The most obvious, but perhaps the most difficult strategy for reducing gray market warranty claims is to reduce the gray market. It is often difficult to keep tight control over the authorized distribution network—but consider developing strong relationships with authorized retailers and using serial numbers or other means to track products to the market.

As noted above, a manufacturer could also inform customers, both pre- and post purchase, that gray market products will not be warranted. This might be accomplished through provision of a limited written warranty, providing warranty coverage only to the original purchaser, adopting a warranty registration process and disclosing warranty terms through product literature, authorized dealers, and company internet sites. If a customer decides to forego products with warranty coverage in favor of a less expensive gray market products, the company will have in place a warranty policy that clearly articulates who is eligible for warranty coverage.

There is no single model or best practices that have been deployed to respond the explosion in sales of gray market products. What might be a good strategy for one company could be completely opposite for another company. As a practical example, the warranty on a national branded camera states “[we] will service products purchased only through an authorized retailer [and] declines gray-market repairs even if a customer is willing to pay for them.” See, Some see red over gray-market goods, USA TODAY, Dec. 11, 2006, On the other hand, Apple Computer’s Limited Warranty covers all “hardware products manufactured by or for Apple that can be identified by the “Apple” trademark, trade name, or logo affixed to them.” This warranty covers all gray market products, as long as the serial number has not been removed or defaced. Apple Hardware Warranty, /docs/cpuwarranty.pdf.

Listed below are some other exemplar manufacturers, and the extent to which they warrant their gray-market products:

Nintendo: Provides the same warranty to gray market and legitimate hardware, provided the owner can prove the date the product was purchased, and provided the serial number has not been altered, defaced, or removed. Nintendo, U.S. & Canada Warranty,

Sony Ericsson: Reserves the right to refuse warranty service unless a customer provides proof of purchase from an authorized dealer specifying the date of purchase and serial number. Sony Ericsson, Limited Warranty, LimitedWarranty_R1c_EN.pdf.

Ticino Watch Company: Provides warranty coverage only for products purchased through an authorized dealer and accompanied by a warranty certificate stamped and signed by the authorized dealer showing the date of purchase and model number. Ticino Watch Co., TICINO U.S.A., L.L.C. Warranty Service,


A manufacturer can limit or refuse to provide a warranty for gray market products. However, companies must carefully consider the business risks of such a warranty policy. If a consumer buys a gray market product, and it fails to perform as expected, there may be damage to the brand and reputation of the manufacturer. The manufacturer may want to stand behind its product through warranty to protect the significant resources it has invested in branding and reputation.

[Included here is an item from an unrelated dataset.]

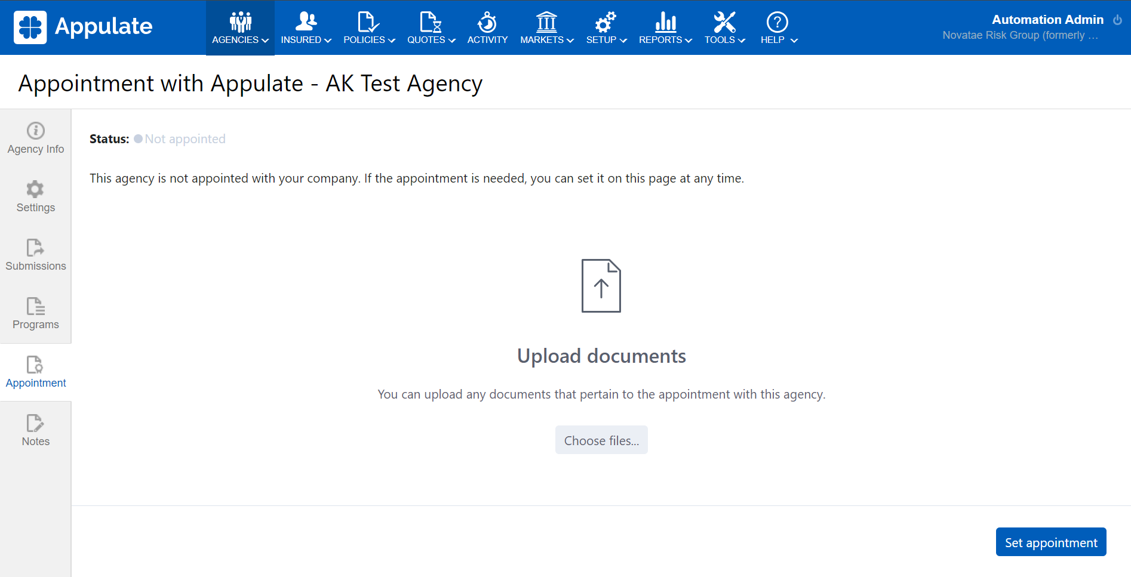This screenshot has width=1131, height=577.
Task: Expand the Help dropdown chevron
Action: pyautogui.click(x=794, y=41)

It may also want to provide warranty coverage so that warranty service and the service parts meet the manufacturer’s high quality standards.

Even with the above considerations, the manufacturer may want to limit warranty costs and support its dealer network by promoting its warranty service for sales through authorized channels. If the manufacturer decides to exclude warranties for gray market products, there should be a clear articulation of this policy in the written limited product warranty. There should also be consideration of pre-sale information on the manufacturer’s product web site and in product literature to inform customers of the company’s warranty policy. This may reduce warranty claims and help mitigate the number of disgruntled consumers.